**TASK DIRECTIONS**
Those lines of the data that hold the word "three" are to be copied out.
[[ DATA EXTRACTS, beginning ]]
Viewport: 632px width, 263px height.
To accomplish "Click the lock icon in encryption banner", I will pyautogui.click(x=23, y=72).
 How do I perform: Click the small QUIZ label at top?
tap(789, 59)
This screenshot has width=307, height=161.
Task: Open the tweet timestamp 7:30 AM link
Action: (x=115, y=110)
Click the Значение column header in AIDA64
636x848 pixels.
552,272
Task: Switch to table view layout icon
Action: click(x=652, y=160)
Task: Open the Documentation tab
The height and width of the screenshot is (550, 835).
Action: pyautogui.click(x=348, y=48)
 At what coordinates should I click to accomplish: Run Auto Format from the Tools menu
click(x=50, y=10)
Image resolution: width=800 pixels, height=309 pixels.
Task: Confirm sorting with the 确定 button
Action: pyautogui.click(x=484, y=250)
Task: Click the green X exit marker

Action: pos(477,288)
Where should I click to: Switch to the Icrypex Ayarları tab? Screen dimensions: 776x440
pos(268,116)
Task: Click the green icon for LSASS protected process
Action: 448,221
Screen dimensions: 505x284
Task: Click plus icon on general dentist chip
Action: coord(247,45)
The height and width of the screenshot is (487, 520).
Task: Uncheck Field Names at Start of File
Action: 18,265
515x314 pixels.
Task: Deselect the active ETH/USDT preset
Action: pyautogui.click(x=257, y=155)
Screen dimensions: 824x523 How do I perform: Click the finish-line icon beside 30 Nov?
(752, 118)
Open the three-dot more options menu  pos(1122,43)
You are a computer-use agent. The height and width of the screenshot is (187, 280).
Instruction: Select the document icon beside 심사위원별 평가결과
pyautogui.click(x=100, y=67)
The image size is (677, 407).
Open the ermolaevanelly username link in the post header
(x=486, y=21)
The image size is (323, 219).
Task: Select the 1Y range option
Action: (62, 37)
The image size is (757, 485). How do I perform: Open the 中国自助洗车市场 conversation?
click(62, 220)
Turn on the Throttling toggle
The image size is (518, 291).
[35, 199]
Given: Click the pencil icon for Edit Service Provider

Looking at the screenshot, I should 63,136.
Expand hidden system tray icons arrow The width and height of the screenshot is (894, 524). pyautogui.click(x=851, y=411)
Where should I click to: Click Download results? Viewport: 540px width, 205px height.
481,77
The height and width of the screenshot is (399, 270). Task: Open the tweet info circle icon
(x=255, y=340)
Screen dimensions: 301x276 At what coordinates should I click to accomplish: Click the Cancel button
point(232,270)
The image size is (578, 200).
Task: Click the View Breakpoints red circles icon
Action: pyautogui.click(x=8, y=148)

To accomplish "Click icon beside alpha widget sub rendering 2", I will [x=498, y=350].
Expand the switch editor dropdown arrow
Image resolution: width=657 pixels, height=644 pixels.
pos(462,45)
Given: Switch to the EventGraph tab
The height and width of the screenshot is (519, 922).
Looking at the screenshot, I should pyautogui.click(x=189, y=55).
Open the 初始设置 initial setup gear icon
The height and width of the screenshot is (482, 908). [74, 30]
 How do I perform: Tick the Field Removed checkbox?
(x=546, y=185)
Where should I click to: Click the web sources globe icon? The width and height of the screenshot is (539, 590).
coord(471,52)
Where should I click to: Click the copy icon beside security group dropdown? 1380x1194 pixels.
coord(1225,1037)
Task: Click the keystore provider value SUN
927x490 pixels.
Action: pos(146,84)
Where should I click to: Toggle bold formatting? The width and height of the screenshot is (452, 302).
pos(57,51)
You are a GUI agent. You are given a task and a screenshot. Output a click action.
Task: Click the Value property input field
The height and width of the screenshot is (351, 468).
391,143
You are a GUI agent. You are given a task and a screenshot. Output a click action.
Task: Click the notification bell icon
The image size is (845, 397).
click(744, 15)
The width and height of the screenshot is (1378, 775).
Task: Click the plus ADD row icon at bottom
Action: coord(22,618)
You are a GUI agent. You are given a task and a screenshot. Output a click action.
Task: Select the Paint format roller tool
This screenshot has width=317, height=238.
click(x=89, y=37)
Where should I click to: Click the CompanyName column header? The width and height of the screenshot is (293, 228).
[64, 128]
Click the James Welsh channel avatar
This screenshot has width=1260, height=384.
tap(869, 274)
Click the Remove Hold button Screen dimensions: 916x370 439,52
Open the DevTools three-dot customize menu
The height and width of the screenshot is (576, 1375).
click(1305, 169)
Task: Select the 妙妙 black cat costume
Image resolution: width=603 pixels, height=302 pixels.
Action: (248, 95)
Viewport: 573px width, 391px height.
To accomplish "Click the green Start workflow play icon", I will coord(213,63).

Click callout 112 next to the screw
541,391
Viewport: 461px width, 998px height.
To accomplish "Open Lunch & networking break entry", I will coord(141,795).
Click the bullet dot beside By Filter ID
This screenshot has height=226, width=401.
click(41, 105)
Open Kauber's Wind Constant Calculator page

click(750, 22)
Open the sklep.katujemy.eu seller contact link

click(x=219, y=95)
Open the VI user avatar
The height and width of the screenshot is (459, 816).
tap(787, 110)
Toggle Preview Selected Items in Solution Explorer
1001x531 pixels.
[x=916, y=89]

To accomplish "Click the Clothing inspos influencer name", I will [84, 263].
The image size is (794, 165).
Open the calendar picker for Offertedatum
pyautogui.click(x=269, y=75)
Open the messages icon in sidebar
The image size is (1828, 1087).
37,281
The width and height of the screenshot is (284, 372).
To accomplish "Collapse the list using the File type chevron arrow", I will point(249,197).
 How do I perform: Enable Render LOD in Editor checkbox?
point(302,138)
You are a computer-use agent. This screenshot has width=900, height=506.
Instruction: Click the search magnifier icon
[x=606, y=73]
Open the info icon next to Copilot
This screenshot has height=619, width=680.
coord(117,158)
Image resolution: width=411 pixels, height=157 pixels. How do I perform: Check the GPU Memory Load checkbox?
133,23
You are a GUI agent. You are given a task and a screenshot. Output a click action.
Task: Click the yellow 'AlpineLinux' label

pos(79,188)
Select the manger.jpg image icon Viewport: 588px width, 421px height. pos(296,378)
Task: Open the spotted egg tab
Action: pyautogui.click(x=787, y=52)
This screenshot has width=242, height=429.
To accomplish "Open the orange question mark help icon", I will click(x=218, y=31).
[[ DATA EXTRACTS, end ]]
**TASK RESULT**
Open the three-dot more options menu  pos(1122,43)
Open the DevTools three-dot customize menu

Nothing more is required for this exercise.